Element and text position data:
◆ ◆ ◆ ◆

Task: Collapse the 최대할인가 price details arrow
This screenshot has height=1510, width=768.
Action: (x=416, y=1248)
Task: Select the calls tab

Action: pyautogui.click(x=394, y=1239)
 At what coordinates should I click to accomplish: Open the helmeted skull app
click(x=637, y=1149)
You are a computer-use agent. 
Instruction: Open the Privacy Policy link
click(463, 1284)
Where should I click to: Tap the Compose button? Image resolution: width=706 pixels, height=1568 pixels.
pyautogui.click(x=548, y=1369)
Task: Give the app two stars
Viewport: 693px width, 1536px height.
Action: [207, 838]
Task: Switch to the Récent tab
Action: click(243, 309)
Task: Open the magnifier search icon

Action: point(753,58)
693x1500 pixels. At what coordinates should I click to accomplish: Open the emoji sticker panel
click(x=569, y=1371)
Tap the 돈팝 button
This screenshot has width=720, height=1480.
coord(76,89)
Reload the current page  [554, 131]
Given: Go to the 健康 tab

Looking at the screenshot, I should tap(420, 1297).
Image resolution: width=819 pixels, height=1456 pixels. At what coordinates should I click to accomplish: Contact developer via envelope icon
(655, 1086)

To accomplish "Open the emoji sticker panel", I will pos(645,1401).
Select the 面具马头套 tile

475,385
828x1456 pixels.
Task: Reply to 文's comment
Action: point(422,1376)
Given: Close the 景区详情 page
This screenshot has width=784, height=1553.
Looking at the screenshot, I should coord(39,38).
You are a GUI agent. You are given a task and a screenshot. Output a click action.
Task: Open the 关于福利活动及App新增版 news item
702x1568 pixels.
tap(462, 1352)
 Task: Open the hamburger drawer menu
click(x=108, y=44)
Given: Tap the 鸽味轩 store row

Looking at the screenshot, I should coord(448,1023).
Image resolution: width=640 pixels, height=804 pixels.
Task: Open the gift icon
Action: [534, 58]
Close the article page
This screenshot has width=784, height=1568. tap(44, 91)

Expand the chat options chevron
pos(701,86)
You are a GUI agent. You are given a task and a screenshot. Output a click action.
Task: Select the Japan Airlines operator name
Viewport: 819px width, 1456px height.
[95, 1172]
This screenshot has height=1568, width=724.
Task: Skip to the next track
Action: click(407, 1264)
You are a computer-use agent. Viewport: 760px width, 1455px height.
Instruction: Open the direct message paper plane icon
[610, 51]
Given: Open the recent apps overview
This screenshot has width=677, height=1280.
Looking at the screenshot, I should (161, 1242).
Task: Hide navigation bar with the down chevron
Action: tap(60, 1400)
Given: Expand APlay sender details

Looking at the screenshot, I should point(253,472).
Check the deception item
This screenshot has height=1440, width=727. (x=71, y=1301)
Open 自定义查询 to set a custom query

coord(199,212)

◆ ◆ ◆ ◆

#### EXERCISE
Count the lines in the rows above that contain the string "computer". Reply with the number alone.

#### THE COMPLETED TASK
2